A song I sang the wrong lyrics to for ages: Girlfriend
This sounds brings together much that’s excellent about the early Jazz Butcher records, both in music and lyrics. My confusion about the misheard lyrics has redoubled in writing this piece, because I’ve now seen a transcription that suggests I was right all along, but I want to write about it anyway.
The sound has much in common with ‘Southern Mark Smith’: an acoustic guitar (presumably Pat) and another, highly chorused one (Max’s) adding melodic details; backing vocals gentle and high-pitched. It’s a soft sound — there’s little distortion on the guitars, the backing vocals don’t do the hard, mechanical Velvet Underground thing — but it delivers surprising power. The acoustic guitar strums in the basic chords twice round before the whole band comes, and Max delivers his main guitar solo before the lyrics begin. It’s a bitter-sweet story of drunken inappropriate relationships: the happy-sad, bitter-sweet tone was widely prevalent in indie music at the time; and someone also wrote that having a song called ‘Girlfriend’ was a prerequisite for any indie pop band; but in neither aspect does Pat’s take seem derivative.

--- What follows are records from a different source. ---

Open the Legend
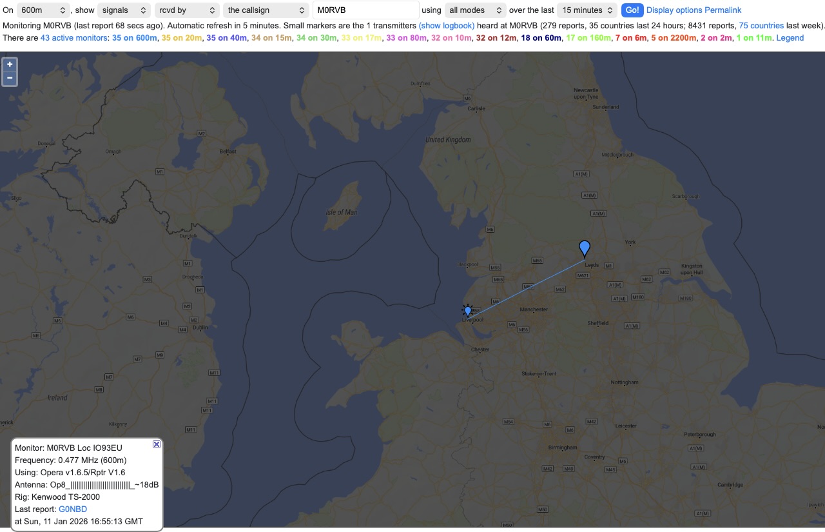The height and width of the screenshot is (532, 825). [790, 37]
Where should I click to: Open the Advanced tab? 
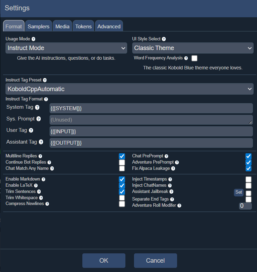pyautogui.click(x=109, y=27)
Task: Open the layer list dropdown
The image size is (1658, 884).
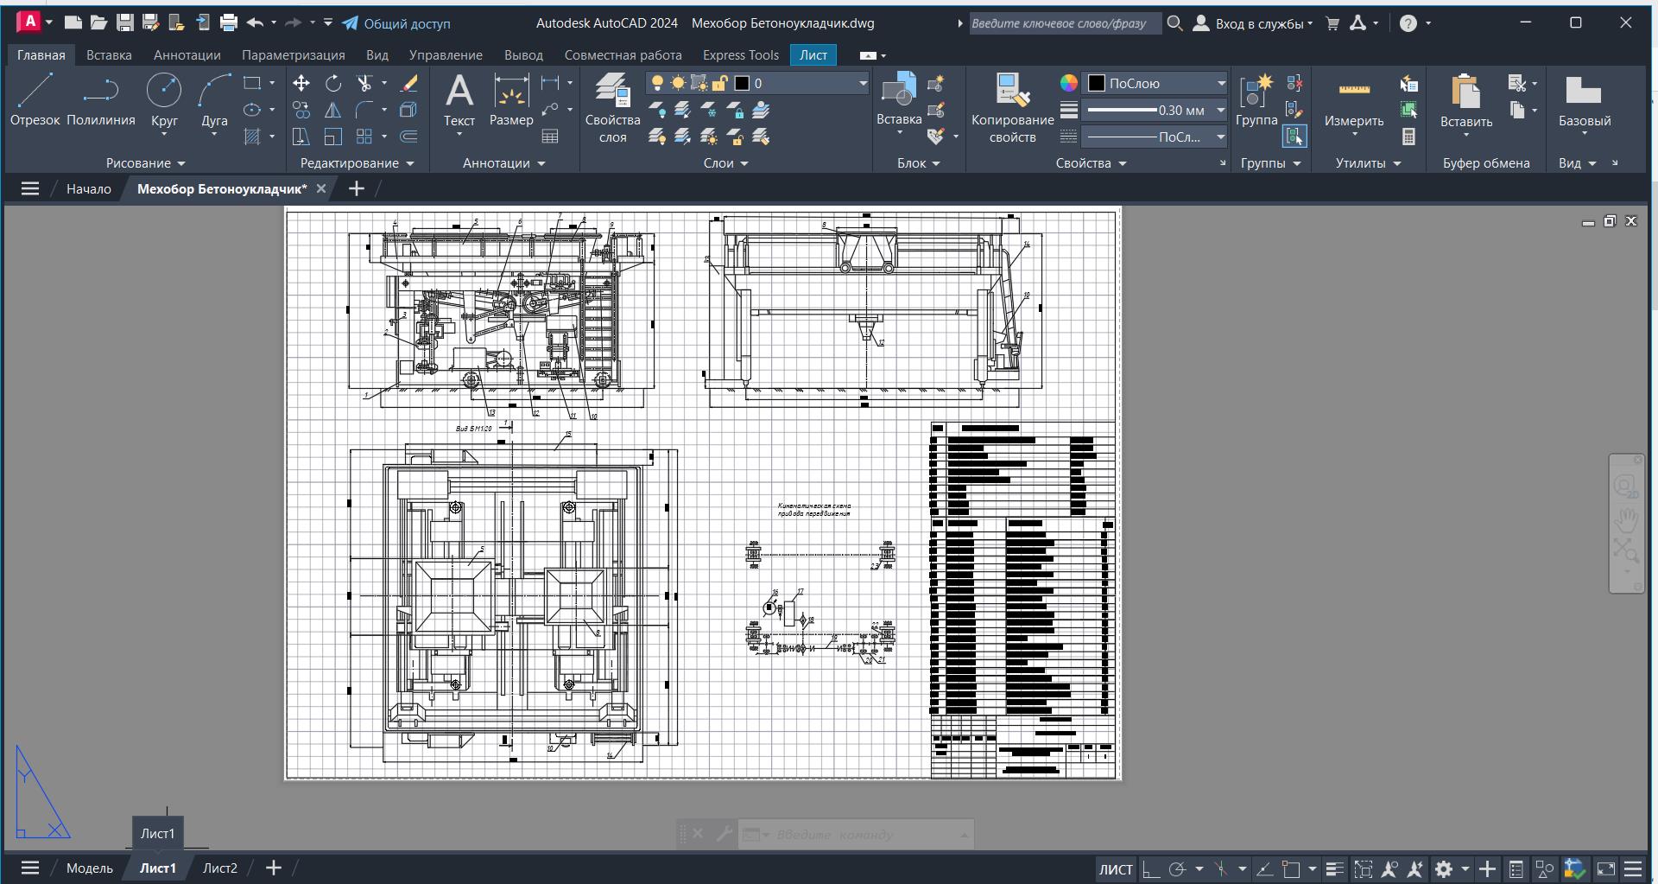Action: 862,83
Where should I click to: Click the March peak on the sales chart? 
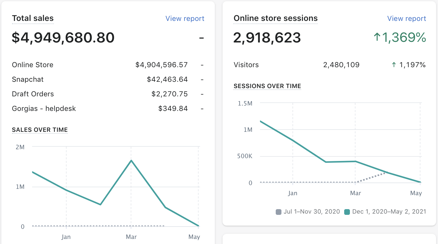131,160
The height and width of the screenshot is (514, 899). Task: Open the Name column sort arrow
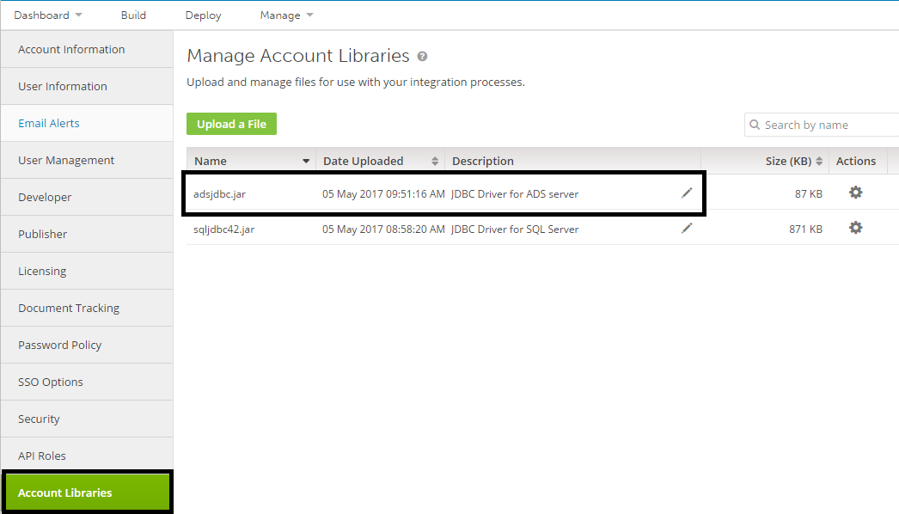307,161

What blew me away when I first heard this — it was another on the compilation that Chris did for me — was combination in the music of melodic details and unmelodic raw details (the rapidly strummed descending part near the close), and in the lyrics the ironic and nuanced take on romantic relationships: ‘It’s a measure of a feeling that I can’t identify that I can let you go’. Who had ever written anything as complex as that before? Well, probably plenty of songwriters, but it was still a revelation to me.

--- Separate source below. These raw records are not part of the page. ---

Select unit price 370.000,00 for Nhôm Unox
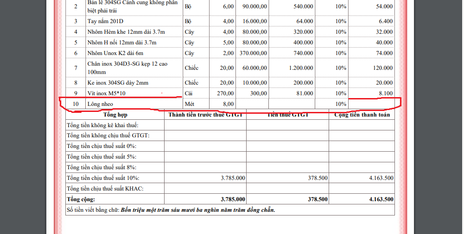This screenshot has width=464, height=234. coord(253,53)
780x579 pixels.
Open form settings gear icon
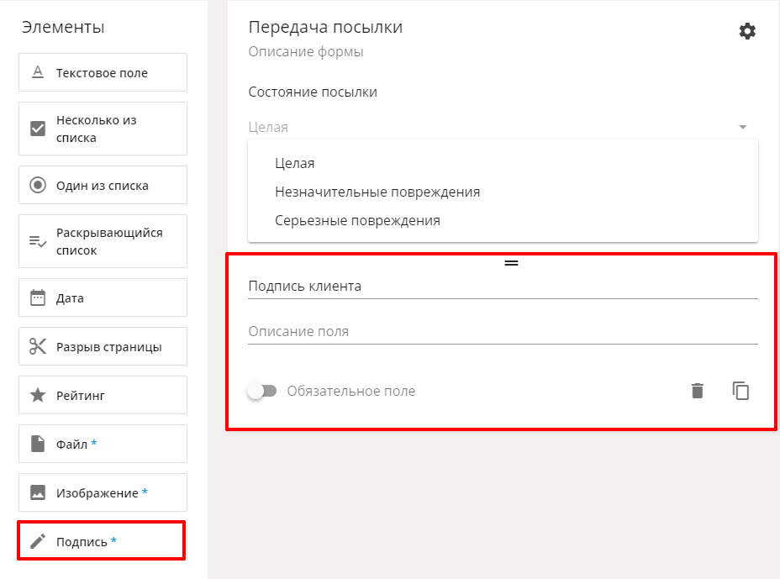[747, 31]
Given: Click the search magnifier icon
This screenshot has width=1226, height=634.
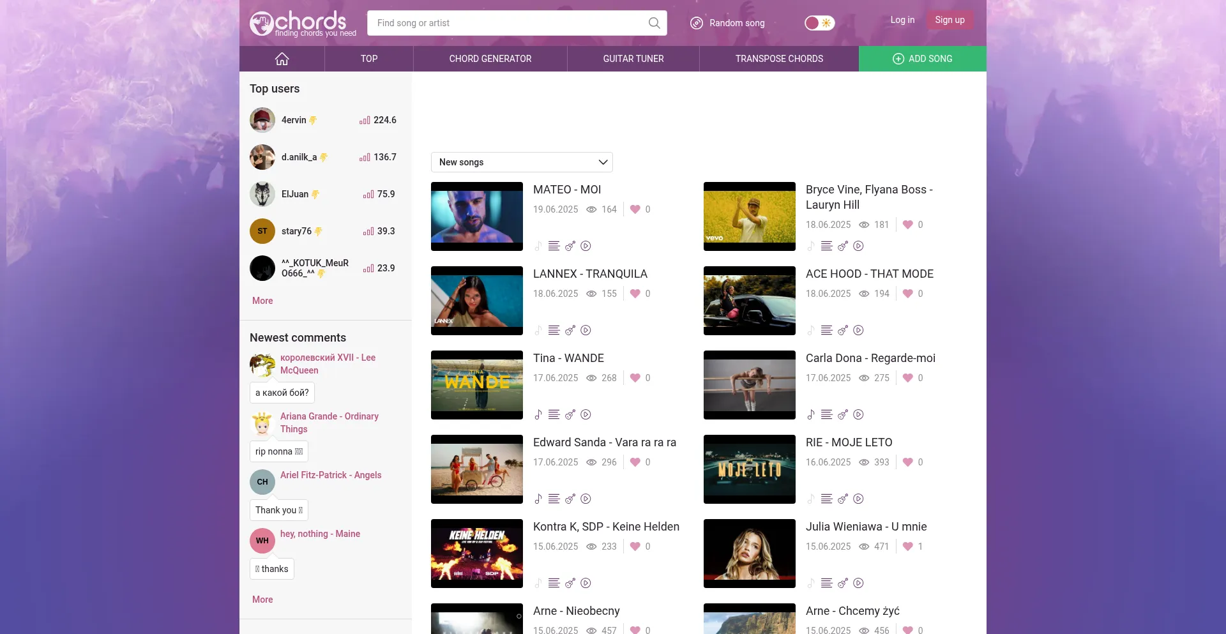Looking at the screenshot, I should 654,23.
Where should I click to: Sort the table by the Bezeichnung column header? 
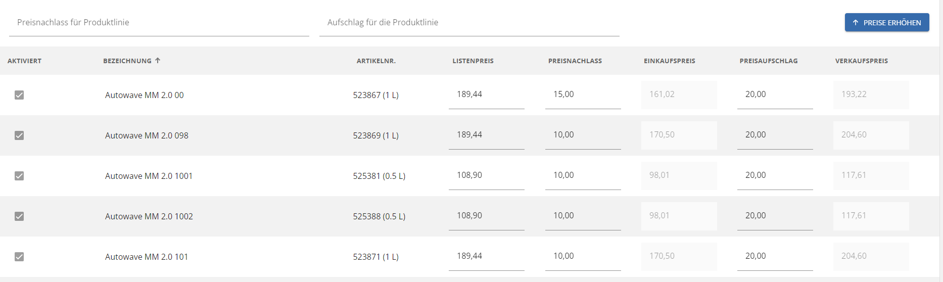point(127,61)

The ambiguous bit of the lyrics comes in the first verse. Here’s what I thought I heard:
Here I am, I’m just lying on the floor with you
We had to get drunk, it was the only thing we could do
Well, it’s funny ‘coz I thought that it could have turned out quite romantic
But it isn’t like that, which is fine, ‘coz it means I can stand it.

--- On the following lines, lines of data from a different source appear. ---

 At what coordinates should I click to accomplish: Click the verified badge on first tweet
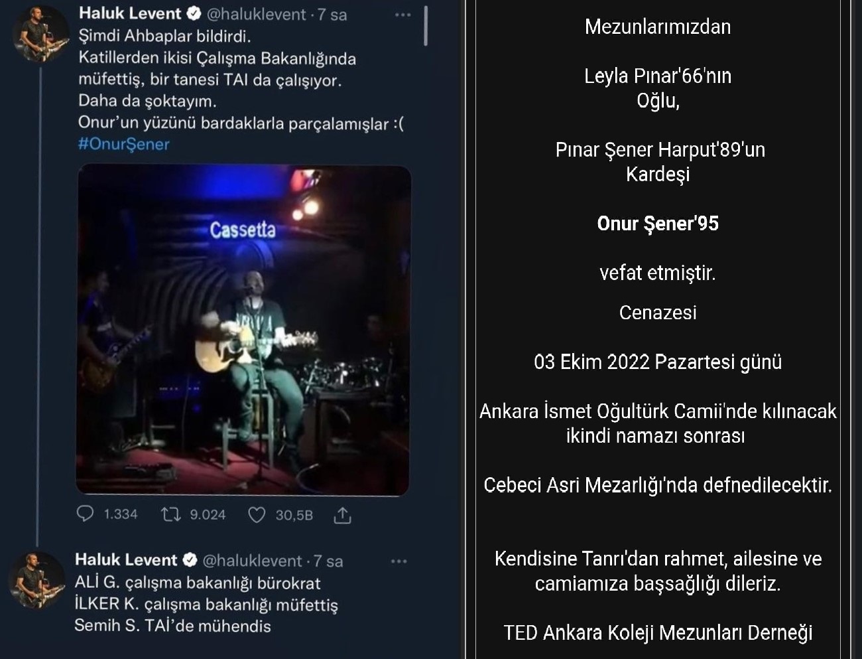[194, 13]
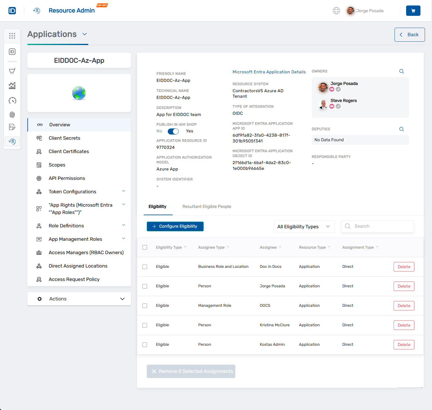
Task: Check the checkbox for Kristina McClure row
Action: [145, 325]
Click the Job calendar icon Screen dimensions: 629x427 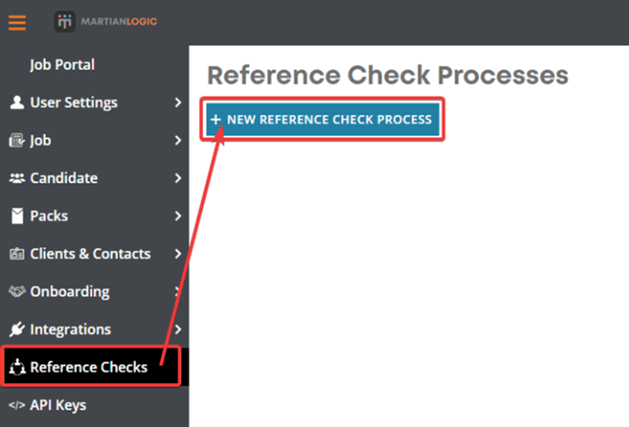click(x=16, y=141)
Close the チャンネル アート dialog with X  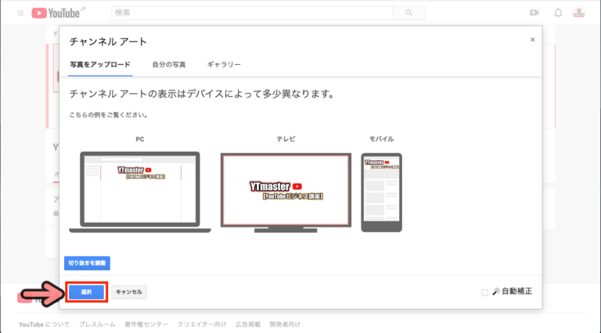532,40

I liked the idea that the ‘romantic’ relationship was the one that would have been unbearable. But having sung this for some years, I saw — or thought I saw — a transcription that had the crucial word as ‘traumatic’. Once you’ve seen it written that way, it sounds that way; it would still be a great song, but it would be a marginally less interesting lyric. Now, turning to David Whittemore’s excellent Jazz Butcher website (source of the above lyrics), I’m led to believe I heard it first the right time.